親分は来たときと同じように走って出ていってしまった。


















それからしばらくして、道を歩いている親分の姿があった。予想外に手伝いが早く終わったらしく片手には林檎飴を持ち、何とも満足そうであるが親分としてはもっと手伝うつもりだったので暇になっているようだ。
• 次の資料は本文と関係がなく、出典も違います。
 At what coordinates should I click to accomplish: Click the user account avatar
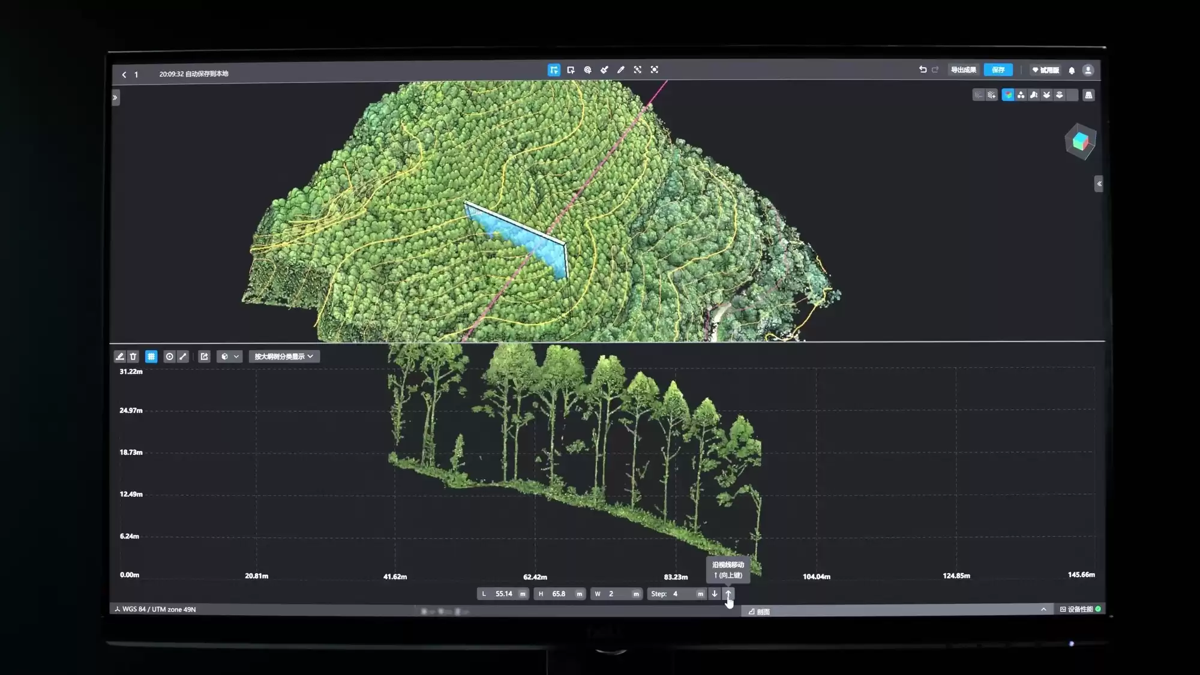pos(1088,70)
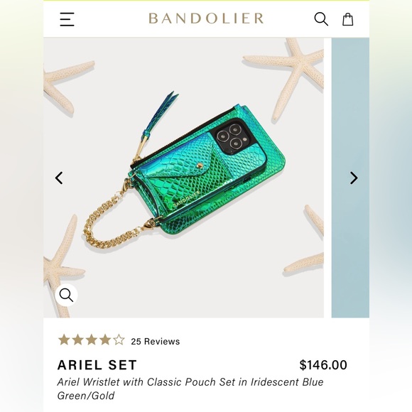412x412 pixels.
Task: Go to Bandolier home via logo
Action: (x=206, y=18)
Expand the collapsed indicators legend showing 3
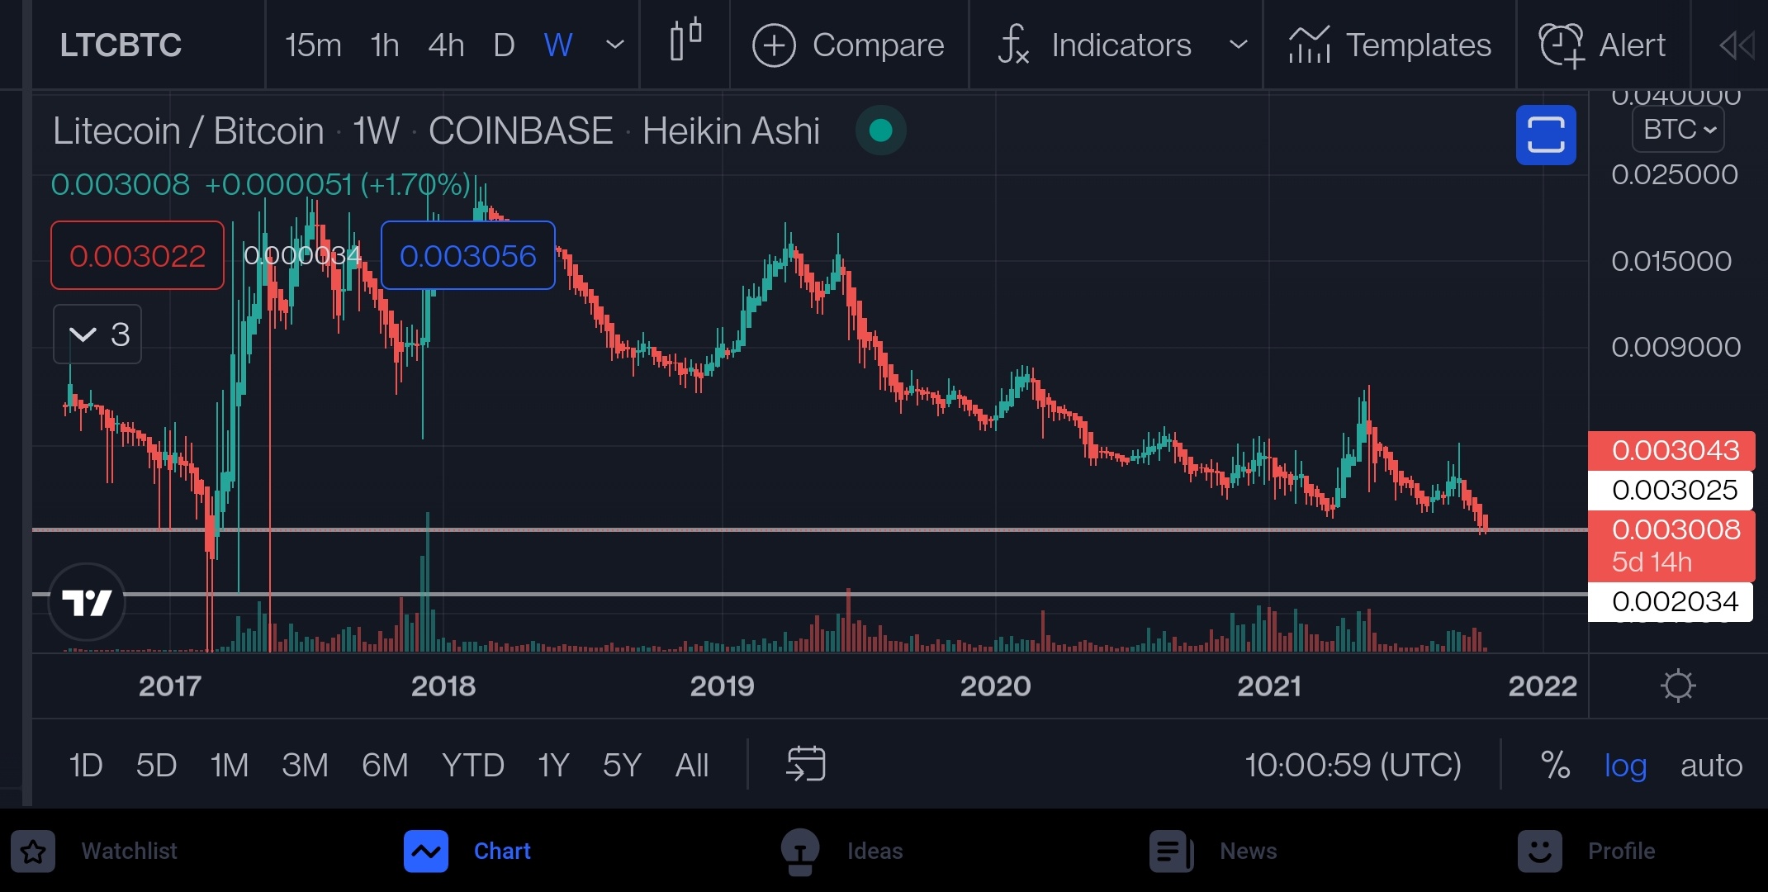Viewport: 1768px width, 892px height. pos(97,335)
「ピーマン達も手伝いらしいからな〜・・・今から何しよ」

遊び相手も居ないルフィはすることも無くただブラブラと町中をひたすら歩くだけであった。

「にゃあ」
「あ??」

突然の猫の声に親分は振り返る。道端にいる黒い猫が親分のほうをじっと見ていた。

「見ない猫だな・・・」

何故か気になって走り出した猫を追って親分はどんどん走る。そして猫は小川にある橋の下に入ってしまった。ルフィは当然のように橋の下を覗く。







「あ!!!!」
「・・・あ??」

なんとルフィが覗いた橋の下には、黒猫になつかれた僧の姿があったのだ。予想外の自体と久しぶりに見た僧の姿に親分は暫く絶句してしまう。振り返った僧も親分を見たまま同じように、唖然としたままピクリとも動かなかった。

「あ・・・でもなんで、ここに」
「・・・・///」

僧は猫の首元を撫でながら、下を向いた。その顔は橋の下の暗い中でもわかるほど赤く染まっていた。親分の視線に参った僧はもごもごと口を動かし始めた。

「・・・たんだよ」
「・・・・え??」
「〜〜!!だから迷ってここに戻って来ちまったんだよ!!!!」

突然叫ぶので傍にいた黒猫は驚いてまた何処かへ走り去ってしまった。僧は言い終わると顔を反対に向いてしまう。

「・・・・そうか」
「・・・・。」
「良かった!!」
「え・・・?」
「俺、坊さんに逢いたかったからさ!!!!」
「・・・・あ、ぁ・・?」

そう言って眩しいくらいの笑顔をみせる親分に僧の心臓がドクリと脈打つ。

“何、喜んでんだ、俺ァ・・・”

熱を感じる頬を夏のせいにして僧は横目で親分を見つめていた。